Exercise brief: Reproduce, exactly and in full, only the lines below from the one containing "Image resolution: width=578" through the one containing "Task: Click the Modify button".

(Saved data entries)

---

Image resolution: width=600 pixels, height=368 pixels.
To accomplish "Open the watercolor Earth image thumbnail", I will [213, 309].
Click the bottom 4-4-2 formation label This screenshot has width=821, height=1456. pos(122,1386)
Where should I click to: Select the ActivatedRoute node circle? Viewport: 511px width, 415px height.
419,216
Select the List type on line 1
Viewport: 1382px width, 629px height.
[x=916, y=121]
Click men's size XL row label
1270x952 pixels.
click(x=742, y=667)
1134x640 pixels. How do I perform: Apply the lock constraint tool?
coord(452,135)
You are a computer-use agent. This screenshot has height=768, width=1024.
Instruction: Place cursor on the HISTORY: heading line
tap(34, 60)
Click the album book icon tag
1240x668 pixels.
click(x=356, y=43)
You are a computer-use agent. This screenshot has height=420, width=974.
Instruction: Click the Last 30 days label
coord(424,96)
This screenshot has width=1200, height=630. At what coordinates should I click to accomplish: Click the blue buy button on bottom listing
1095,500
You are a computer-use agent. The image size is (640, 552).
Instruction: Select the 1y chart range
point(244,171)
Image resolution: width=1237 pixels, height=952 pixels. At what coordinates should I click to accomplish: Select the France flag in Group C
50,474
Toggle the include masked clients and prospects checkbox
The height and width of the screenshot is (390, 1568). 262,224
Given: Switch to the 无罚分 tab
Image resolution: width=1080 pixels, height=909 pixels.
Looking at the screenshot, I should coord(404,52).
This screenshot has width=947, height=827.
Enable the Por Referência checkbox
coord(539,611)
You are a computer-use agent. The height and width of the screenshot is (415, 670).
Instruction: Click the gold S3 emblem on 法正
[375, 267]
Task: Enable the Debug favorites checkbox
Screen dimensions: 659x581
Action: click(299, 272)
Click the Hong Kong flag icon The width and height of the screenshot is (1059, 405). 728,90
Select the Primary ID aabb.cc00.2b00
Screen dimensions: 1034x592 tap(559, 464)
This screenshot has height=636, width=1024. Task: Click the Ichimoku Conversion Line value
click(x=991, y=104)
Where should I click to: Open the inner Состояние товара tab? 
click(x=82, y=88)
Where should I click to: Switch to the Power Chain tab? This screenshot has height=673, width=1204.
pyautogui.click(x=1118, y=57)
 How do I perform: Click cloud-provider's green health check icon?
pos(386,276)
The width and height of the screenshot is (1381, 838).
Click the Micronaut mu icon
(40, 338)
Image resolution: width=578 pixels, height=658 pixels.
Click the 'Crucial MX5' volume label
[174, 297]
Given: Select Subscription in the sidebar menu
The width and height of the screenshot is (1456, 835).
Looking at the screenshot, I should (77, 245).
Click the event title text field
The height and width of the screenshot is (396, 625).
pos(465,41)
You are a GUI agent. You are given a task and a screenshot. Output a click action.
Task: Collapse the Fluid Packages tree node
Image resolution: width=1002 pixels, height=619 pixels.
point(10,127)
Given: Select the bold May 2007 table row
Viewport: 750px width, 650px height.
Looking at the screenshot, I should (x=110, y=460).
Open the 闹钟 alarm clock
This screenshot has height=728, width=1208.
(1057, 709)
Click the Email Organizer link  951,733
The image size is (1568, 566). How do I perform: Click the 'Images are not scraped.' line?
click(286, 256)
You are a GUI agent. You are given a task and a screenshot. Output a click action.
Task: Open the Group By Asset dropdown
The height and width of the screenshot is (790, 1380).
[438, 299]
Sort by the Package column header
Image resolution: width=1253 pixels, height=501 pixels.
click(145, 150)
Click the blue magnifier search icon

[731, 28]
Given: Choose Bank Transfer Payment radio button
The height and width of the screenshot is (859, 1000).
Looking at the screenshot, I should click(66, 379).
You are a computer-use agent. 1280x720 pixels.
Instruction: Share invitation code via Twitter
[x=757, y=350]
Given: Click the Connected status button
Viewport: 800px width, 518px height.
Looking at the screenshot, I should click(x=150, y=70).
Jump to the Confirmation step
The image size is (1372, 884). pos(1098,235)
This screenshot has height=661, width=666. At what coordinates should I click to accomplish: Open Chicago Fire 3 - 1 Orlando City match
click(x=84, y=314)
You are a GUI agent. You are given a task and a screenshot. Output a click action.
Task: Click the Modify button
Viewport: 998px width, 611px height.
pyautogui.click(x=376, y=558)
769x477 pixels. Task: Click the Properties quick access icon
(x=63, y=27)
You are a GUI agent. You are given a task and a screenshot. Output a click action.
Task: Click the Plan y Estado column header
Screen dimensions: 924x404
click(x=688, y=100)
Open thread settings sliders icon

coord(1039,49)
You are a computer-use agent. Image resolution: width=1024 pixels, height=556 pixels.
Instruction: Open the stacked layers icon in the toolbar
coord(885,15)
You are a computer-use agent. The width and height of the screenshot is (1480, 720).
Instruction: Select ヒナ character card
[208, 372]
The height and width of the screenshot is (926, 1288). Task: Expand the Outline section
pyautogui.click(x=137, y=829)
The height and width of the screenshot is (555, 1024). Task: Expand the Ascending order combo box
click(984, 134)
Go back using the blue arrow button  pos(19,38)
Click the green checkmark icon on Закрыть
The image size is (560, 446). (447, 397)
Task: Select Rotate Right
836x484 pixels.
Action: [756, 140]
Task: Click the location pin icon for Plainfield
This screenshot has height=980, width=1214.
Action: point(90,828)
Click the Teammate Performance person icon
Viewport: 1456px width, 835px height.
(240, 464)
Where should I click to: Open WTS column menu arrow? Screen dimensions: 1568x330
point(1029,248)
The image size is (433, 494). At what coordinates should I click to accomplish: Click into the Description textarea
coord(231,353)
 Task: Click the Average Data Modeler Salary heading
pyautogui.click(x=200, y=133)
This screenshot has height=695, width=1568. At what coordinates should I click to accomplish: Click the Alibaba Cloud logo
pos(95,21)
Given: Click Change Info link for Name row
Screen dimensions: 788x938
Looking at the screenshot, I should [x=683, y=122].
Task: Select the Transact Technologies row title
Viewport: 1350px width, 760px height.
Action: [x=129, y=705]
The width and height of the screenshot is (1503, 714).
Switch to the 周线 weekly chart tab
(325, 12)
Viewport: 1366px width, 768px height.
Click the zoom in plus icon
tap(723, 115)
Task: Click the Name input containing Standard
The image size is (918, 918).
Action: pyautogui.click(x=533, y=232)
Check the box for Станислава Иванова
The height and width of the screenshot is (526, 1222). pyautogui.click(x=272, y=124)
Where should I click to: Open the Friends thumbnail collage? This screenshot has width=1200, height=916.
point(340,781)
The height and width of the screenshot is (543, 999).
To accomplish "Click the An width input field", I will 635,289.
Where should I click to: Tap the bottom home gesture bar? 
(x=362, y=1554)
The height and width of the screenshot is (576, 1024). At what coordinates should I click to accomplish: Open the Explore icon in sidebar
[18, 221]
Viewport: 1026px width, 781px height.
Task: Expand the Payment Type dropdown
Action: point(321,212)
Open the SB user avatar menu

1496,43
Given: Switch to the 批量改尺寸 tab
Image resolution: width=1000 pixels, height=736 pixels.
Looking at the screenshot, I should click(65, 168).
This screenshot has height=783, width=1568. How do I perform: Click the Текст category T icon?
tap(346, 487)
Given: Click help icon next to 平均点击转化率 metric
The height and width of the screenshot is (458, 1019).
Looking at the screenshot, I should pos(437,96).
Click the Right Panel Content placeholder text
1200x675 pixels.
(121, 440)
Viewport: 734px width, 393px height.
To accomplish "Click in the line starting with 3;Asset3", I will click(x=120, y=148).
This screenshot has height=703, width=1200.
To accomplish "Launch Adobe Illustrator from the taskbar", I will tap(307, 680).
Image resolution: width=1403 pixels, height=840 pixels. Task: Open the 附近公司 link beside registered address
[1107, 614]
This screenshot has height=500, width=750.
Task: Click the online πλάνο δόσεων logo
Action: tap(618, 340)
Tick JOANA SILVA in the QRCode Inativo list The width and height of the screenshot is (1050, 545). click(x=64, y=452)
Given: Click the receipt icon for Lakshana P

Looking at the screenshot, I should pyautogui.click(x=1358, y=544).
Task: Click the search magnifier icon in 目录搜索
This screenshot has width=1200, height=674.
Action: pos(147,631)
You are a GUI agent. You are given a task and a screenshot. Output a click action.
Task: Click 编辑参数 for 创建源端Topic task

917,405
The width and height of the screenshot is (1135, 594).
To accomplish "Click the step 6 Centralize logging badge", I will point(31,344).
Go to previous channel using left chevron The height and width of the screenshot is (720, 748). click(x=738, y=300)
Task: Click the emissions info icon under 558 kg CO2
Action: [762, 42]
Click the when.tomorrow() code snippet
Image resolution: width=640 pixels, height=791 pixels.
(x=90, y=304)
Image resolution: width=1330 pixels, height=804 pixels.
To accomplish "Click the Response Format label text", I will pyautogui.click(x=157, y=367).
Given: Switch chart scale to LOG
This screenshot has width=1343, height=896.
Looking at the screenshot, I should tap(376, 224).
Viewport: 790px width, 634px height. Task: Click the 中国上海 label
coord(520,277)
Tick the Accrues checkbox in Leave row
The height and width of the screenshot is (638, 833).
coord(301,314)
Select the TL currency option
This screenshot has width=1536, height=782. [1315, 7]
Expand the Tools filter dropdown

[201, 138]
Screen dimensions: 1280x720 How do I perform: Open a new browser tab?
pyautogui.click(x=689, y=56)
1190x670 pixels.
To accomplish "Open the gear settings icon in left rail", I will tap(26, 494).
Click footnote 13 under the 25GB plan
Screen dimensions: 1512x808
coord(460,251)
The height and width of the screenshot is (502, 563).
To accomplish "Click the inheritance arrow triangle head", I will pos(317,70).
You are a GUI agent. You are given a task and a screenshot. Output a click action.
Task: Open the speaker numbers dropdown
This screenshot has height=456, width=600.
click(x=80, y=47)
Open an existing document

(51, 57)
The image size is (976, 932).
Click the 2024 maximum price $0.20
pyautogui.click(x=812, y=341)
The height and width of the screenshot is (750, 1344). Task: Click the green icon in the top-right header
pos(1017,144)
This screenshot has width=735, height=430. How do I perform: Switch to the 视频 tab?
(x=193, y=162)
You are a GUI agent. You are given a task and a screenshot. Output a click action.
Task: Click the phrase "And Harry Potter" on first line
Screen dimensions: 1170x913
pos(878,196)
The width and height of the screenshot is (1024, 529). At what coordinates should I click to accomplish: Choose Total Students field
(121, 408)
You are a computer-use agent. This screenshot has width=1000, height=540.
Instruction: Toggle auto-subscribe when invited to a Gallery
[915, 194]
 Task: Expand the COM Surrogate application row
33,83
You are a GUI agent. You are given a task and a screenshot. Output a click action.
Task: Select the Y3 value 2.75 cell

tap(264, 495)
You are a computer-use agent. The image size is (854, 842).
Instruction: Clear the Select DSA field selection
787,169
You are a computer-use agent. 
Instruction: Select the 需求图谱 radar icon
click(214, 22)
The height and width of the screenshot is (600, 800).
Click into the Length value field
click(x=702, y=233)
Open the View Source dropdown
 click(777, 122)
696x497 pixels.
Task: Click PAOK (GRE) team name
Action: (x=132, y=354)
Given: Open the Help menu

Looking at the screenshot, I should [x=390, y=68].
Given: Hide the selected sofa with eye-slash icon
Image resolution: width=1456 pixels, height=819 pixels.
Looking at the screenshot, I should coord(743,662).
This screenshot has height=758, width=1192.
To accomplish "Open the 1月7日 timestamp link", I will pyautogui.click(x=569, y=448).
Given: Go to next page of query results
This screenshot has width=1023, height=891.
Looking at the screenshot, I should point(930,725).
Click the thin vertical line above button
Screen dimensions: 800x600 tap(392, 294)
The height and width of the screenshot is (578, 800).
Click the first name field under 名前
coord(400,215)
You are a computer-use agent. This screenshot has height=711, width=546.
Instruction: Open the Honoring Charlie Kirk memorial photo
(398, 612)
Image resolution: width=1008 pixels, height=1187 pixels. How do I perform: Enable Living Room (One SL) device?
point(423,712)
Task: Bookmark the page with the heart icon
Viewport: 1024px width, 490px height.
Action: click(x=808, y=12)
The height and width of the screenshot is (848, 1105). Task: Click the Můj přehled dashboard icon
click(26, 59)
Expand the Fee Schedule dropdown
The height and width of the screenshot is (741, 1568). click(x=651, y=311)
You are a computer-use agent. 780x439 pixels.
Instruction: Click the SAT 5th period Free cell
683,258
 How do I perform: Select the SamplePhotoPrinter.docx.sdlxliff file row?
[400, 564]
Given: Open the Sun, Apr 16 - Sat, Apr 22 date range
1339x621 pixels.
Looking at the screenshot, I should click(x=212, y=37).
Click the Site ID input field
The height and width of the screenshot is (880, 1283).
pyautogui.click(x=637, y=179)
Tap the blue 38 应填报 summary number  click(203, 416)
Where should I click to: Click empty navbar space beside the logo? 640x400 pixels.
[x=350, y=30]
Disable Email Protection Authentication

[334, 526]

---

Result of the exercise:
Image resolution: width=578 pixels, height=658 pixels.
Click the 'Crucial MX5' volume label
[174, 297]
Given: Select Subscription in the sidebar menu
The width and height of the screenshot is (1456, 835).
Looking at the screenshot, I should (77, 245).
Click the event title text field
The height and width of the screenshot is (396, 625).
pos(465,41)
You are a GUI agent. You are given a task and a screenshot. Output a click action.
Task: Collapse the Fluid Packages tree node
Image resolution: width=1002 pixels, height=619 pixels.
point(10,127)
Given: Select the bold May 2007 table row
Viewport: 750px width, 650px height.
Looking at the screenshot, I should (x=110, y=460).
Open the 闹钟 alarm clock
This screenshot has height=728, width=1208.
(1057, 709)
Click the Email Organizer link  951,733
The image size is (1568, 566). How do I perform: Click the 'Images are not scraped.' line?
click(286, 256)
You are a GUI agent. You are given a task and a screenshot. Output a click action.
Task: Open the Group By Asset dropdown
The height and width of the screenshot is (790, 1380).
[438, 299]
Sort by the Package column header
Image resolution: width=1253 pixels, height=501 pixels.
click(145, 150)
Click the blue magnifier search icon

[731, 28]
Given: Choose Bank Transfer Payment radio button
The height and width of the screenshot is (859, 1000).
Looking at the screenshot, I should click(66, 379).
You are a computer-use agent. 1280x720 pixels.
Instruction: Share invitation code via Twitter
[x=757, y=350]
Given: Click the Connected status button
Viewport: 800px width, 518px height.
Looking at the screenshot, I should click(x=150, y=70).
Jump to the Confirmation step
The image size is (1372, 884). pos(1098,235)
This screenshot has height=661, width=666. At what coordinates should I click to accomplish: Open Chicago Fire 3 - 1 Orlando City match
click(x=84, y=314)
You are a GUI agent. You are given a task and a screenshot. Output a click action.
Task: Click the Modify button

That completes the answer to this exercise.